“究竟是怎么……”她说不出来了,转身发现自己被一根魔杖顶住了脖子。究竟是怎么一回事?死去的人是谁?为什么他要……?
“眼熟么?”一个甜甜的女性声音在Lily的左手处响起。她朝说话者扭头,一个身着优雅长袍的女人从被苔藓覆盖的丛林里迈了出来,小心的走入他们正站立的林中空地里。“DesmondGrymes。”女人继续,声音出奇的耳熟。“住在Nottingham,Caldwell街11号,34岁,前任傲罗,喜爱钓鱼,保龄球还有魁地奇,并且直到最近,才正式加入了凤凰社。

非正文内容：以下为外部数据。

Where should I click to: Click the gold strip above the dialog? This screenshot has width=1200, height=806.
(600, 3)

”Lily的大脑开始飞速旋转。他们怎么能知道那么多,而若这个是Grymes,那么谁是Lestr……他们一定是换上真正的Lestrange了!他们被发现了,真正的Lestrange回到了自己的位置。这是个陷阱。Lily握紧了魔杖。
“除你武器!”
魔杖脱手,飞入了林地里迅速消失在一丛蓖麻中。
“我们原先来过这,是不是Lily?”长袍女人说到,放下了兜帽,露出漂亮的铂金色头发。Lily现在明白她从哪儿听到过这声音了——出自这个世界上还活着的人之中她最痛恨的一个人。
“Narcissa,”Lily说,她的血开始沸腾。她怒视女人,手愤怒的握成了拳头。“尽管这次,”Narcissa继续。“Dumbledore或者Potter都保护不了你了,而我却还有Rodolphus。”

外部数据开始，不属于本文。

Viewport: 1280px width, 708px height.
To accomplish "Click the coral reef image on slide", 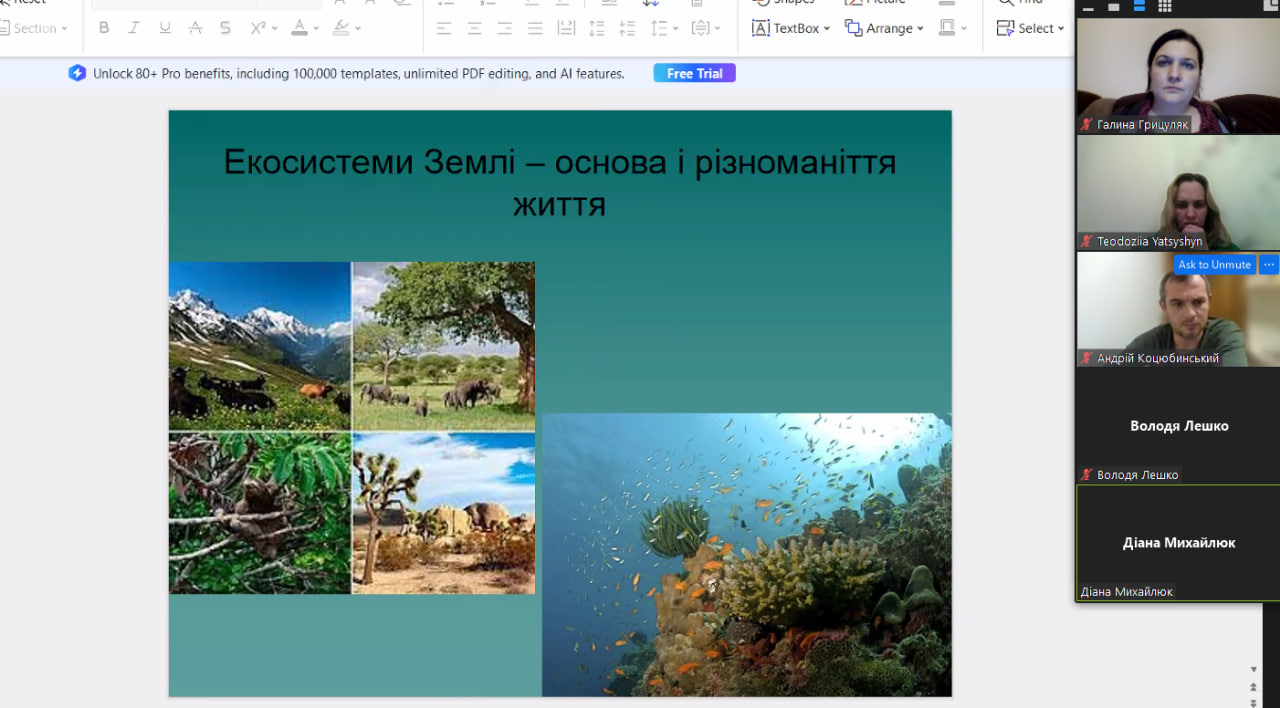I will point(746,554).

“还是躲在男人背后,让他们帮你打你应该打的仗?”Lily冷笑。“当然我不是说我不享受看到James诅咒Lucius还有你那个神经癫狂的姐姐。不过这可真是怯懦的表现,Narcissa。”
“你根本就不了解我。”Narcissa厉声回答。
“我知道若是有人挡了你的道,你会毫不犹豫的摧毁他们。”Lily说。“一切都没变。你利用别人,你结了婚,你得到了你的钱,那这又将你引向何处?一生都要为Tom该死的Riddle奴役。”
“或许你还没注意,是谁,在接管大权。”Narcissa嗤之以鼻,她迈近一步,魔杖在手。“当他获得整个魔法界时,我会出现在他的阵营里。我至少还能幸存下来,对你,我可无法保证。”

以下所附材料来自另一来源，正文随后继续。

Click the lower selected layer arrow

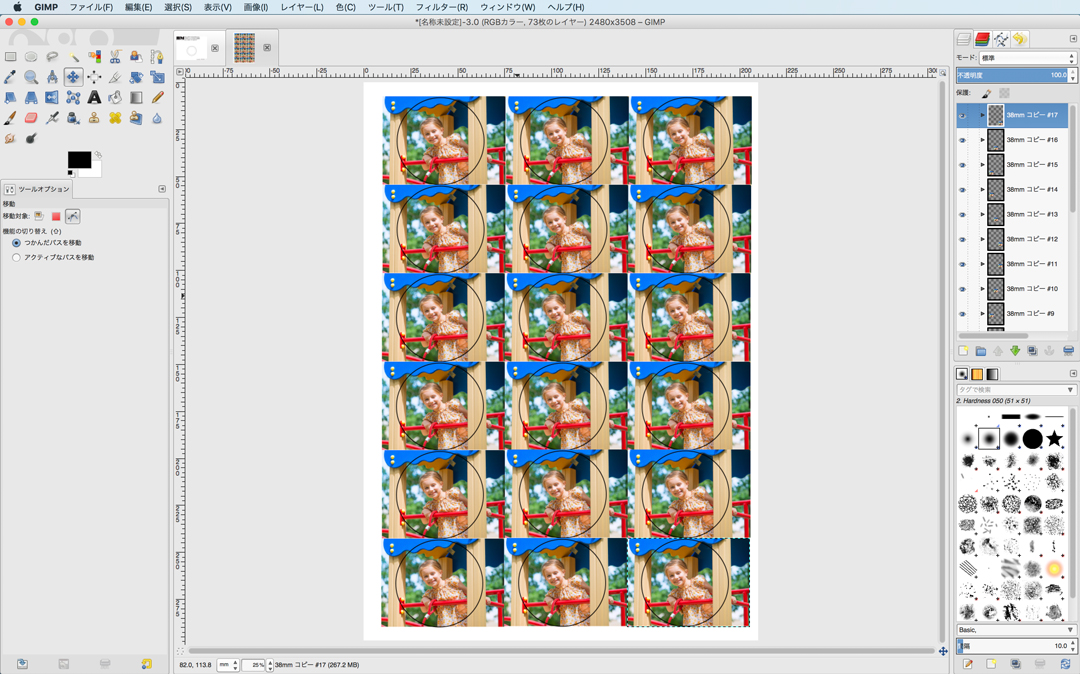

“我宁可认认真真的活上一年,也不愿苟且偷生的活上10年。”Lily说。“你从来都没体验过什么是爱。从来没有感觉到你是属于哪里,你甚至没有一个家。即便是你儿子,也是一场意外。你可以杀死我,帮助Riddle掌管全世界,但这不会带给你幸福。你将一无所获,Narcissa,只有支票上的一堆数字,仅此而已。你的钱帮不了你,就像现在钱也帮不了我一样。只有爱可以。”
“你什么都不知道,泥巴种。”Narcissa嘲弄道。她的性格飘忽不定,她没有反驳,只是侮辱。
“没有用,是不是?”Lily问。“我们究竟是哪儿出错了?”
“我们永远没有。”Narcissa说。“对于你的情形,你说得对。我给了你我的时间,仅仅是作为达到目的的一种手段。我对你没有进一步利用价值了,现在,我要证明这一点。你就要死了,LilyEvans,孤零零的一个人死去。让我们看看,如果你所真爱的爱与家庭,是不是能保护你。”
“它们可以!”一个声音高声回答。
Narcissa立即左转,刚刚好被缴械咒击中。魔杖飞入空中,落入了泥地。突然,一个熟悉的身影从树后面俯冲而来,同时放出了另一道缴械咒。他翻身滚地,刚好抓住了Lestrange的魔杖。Harry来了!他来救她了。她还没有像这次那样高兴过,但于此同时,她为他将自己置身危险而生气。他是她的儿子,她希望他能平平安安的呆在城堡里。
他谨慎的迈入空地,每只手上都握着一根魔杖。一根对准手无寸铁的Narcissa,另一根对准Gry……Lestrange。Harry迅速从一个瞥向另一个。他眼中有种冷漠令Lily担忧不已。她还从未见到他在战斗中的模样。而他怒视Narcissa和Lestrange的神情有些吓着她了。
“妈妈,抓着。”他说。Harry将Lily的魔杖扔还给她。Harry将Narcissa的魔杖踢的远远的,而Lily抓住了自己的魔杖,对准Narcissa。这太容易了只是……不!她能做的比这好!
“Lestrange,”Harry冲着另一个食死徒喊道,后者即没有逃跑的意愿,也没有想着诅咒任何人。“你为什么不向Bellatrix求婚?害怕了?”什么?他在说什么?他们应该蒙住食死徒的眼睛,尽快离开这里。
“放下你们的魔杖。”Harry身后忽然传来一个声音。Lily转身发现不少于10人的食死徒,身着全套长袍,面带面具,正从森林里朝他们逼近。天啊!这就是为什么Narcissa看上去一点也不担心。
“你逃不掉的,Lily。”Narcissa说,放下了她的胳膊。“树林里已经设下屏障,放弃吧,你也一样Harry。”
“妈妈,”Harry说,转身面对他们,降低了魔杖。“当你感冒时,你的鼻子会怎样?”什么?她没有感冒。他是什么意思?这是一个谜么?没时间开玩笑了。答案是‘它会流(itruns)’,但这跟现在有什么……哦,【跑】(RUN,也有跑的含义)!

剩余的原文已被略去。